[Exercise]: If a line below contains "Search", count it; then state how many such lines there are, and nothing else.
======== Material for this exercise ========
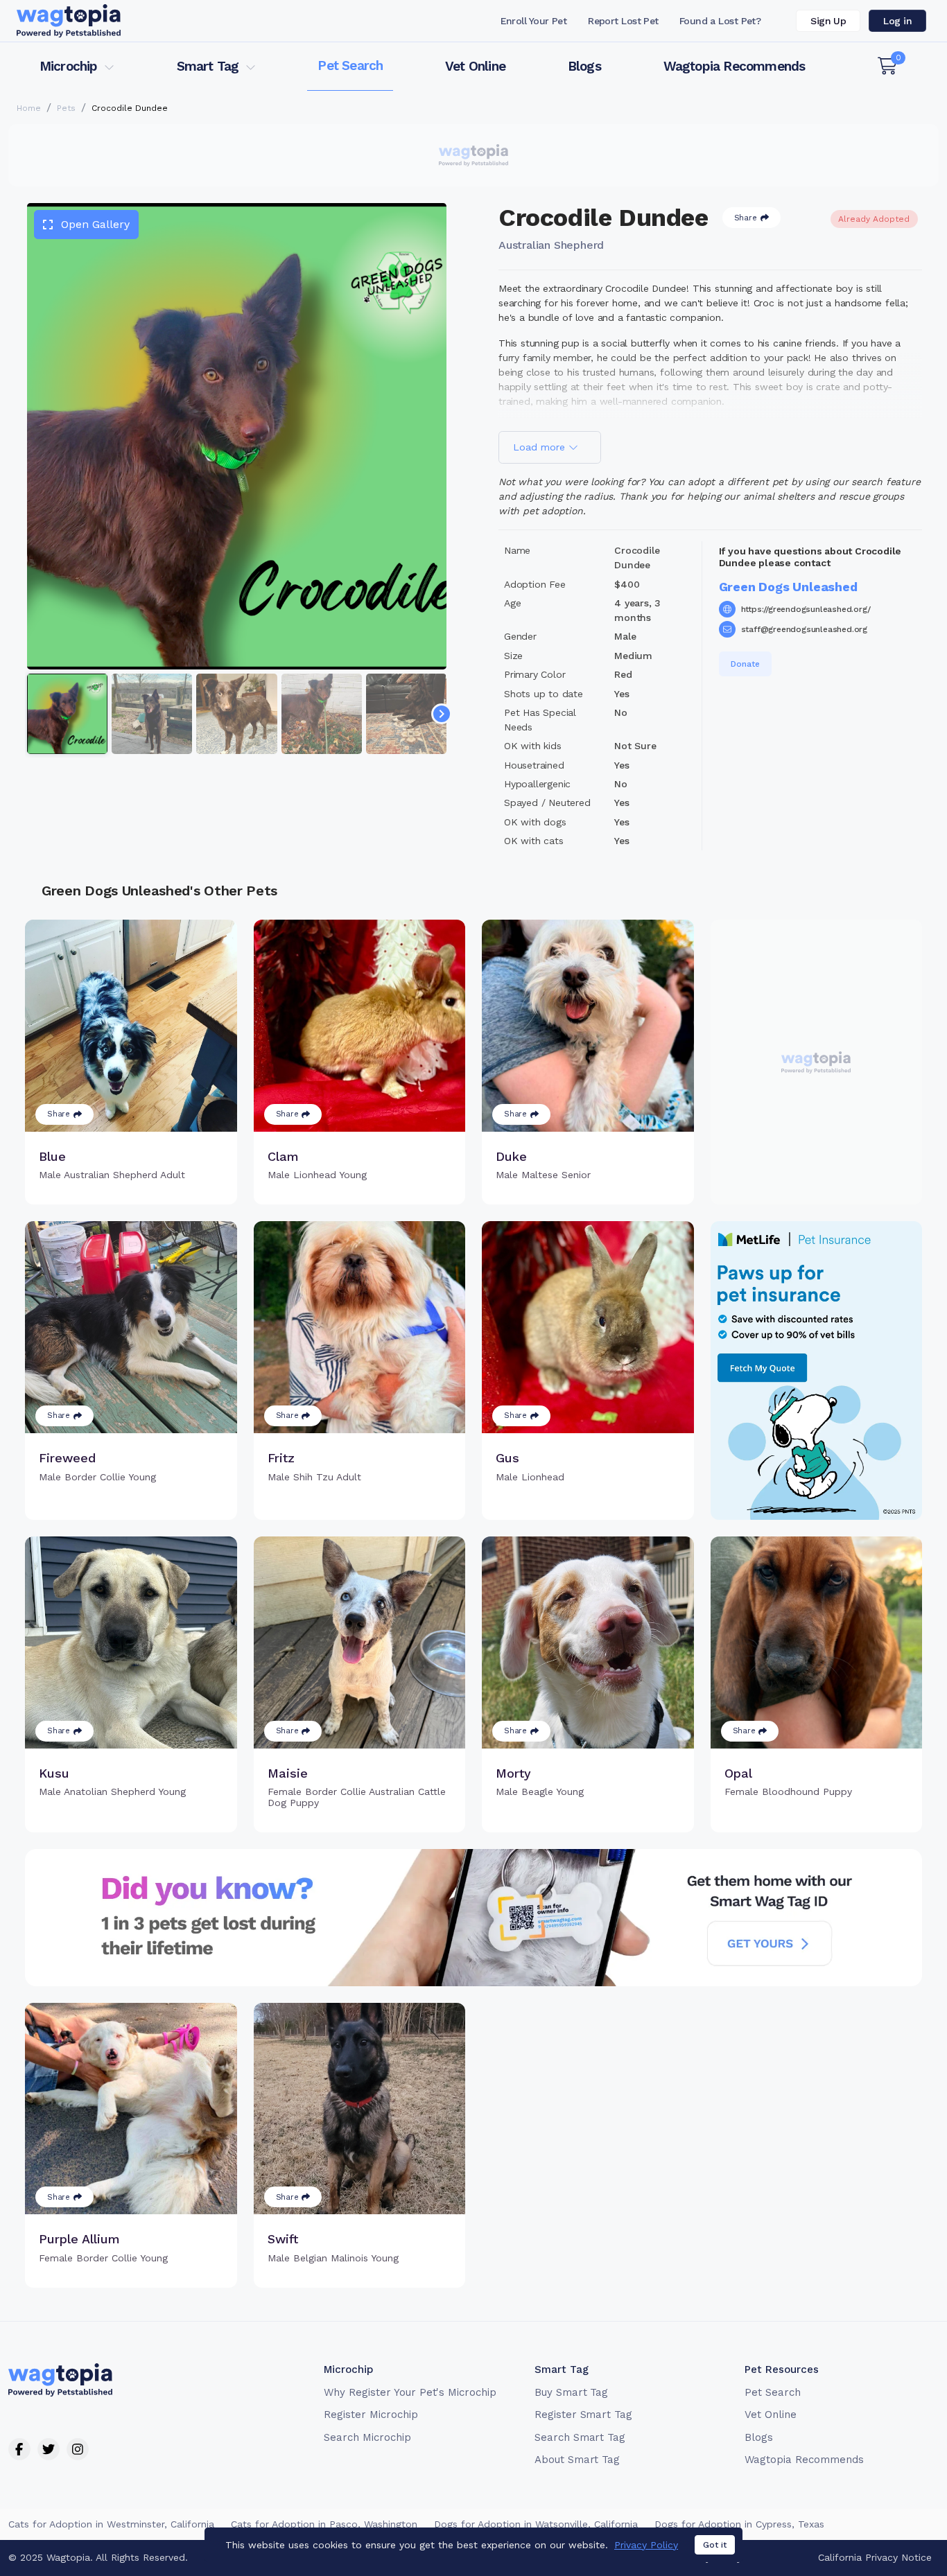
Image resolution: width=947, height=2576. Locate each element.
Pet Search (350, 65)
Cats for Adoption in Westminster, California (111, 2524)
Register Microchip (370, 2414)
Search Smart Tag (580, 2437)
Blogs (584, 66)
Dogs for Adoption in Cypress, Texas (739, 2524)
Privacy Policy (646, 2544)
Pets (66, 108)
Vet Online (475, 66)
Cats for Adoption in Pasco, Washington (324, 2524)
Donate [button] (745, 664)
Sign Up (828, 20)
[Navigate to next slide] (441, 713)
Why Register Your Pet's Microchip (410, 2392)
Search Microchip (367, 2437)
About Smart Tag (577, 2459)
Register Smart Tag (583, 2414)
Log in (897, 20)
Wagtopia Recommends (734, 66)
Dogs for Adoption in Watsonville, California (536, 2524)
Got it (715, 2545)
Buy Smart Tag (571, 2392)
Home (29, 108)
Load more (540, 447)
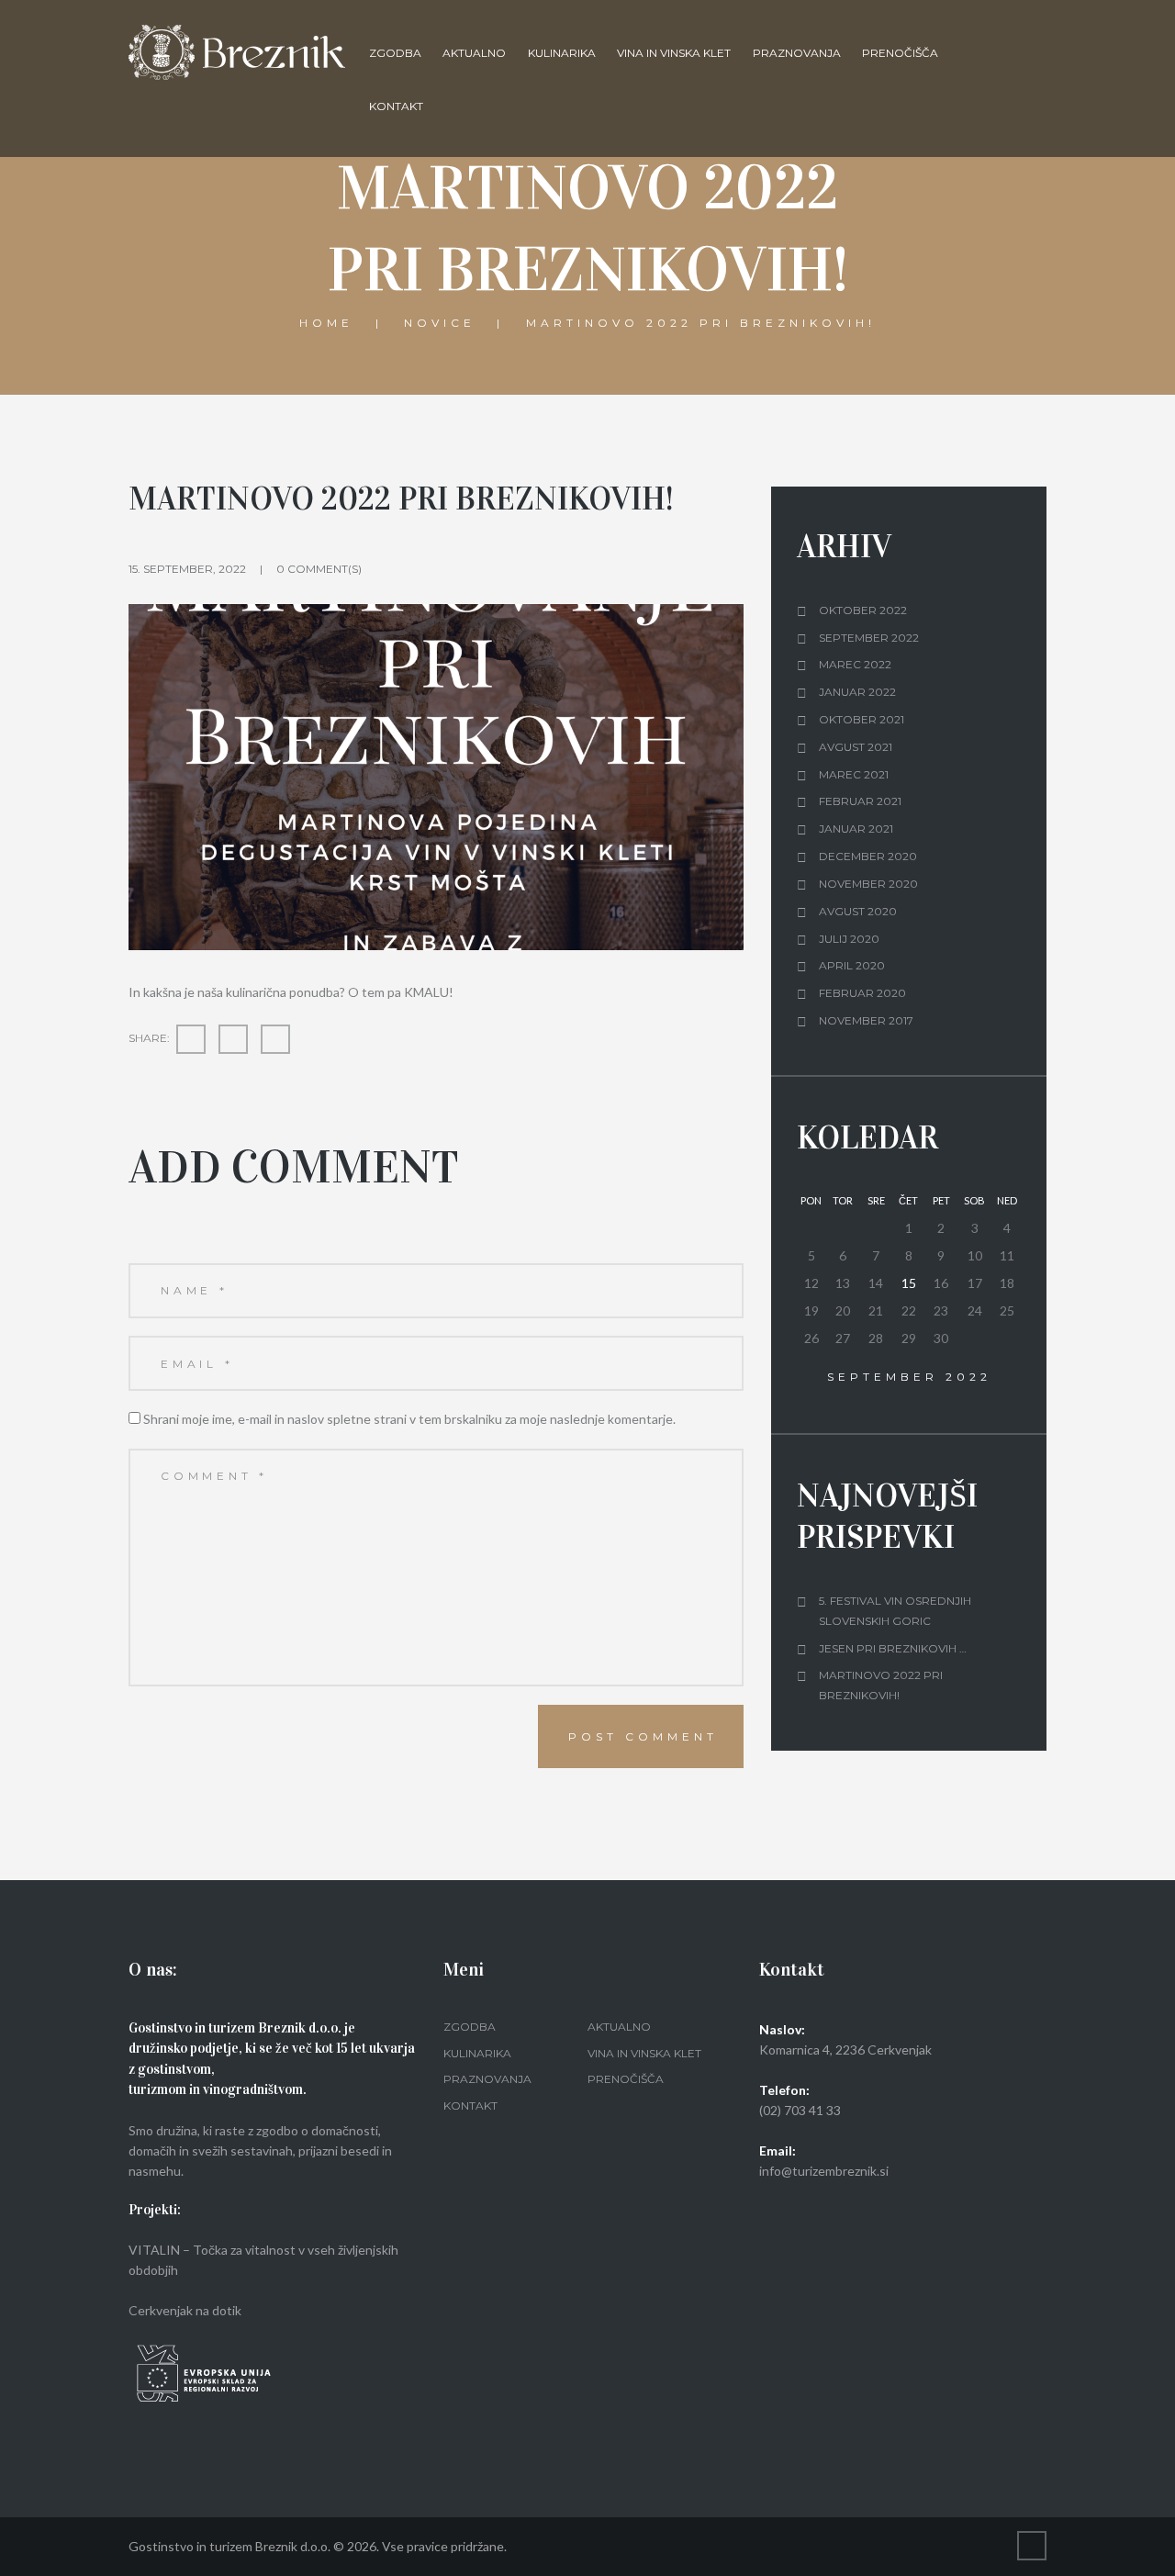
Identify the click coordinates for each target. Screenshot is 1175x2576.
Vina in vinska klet (674, 53)
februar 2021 (860, 801)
========
[Completed task]: 3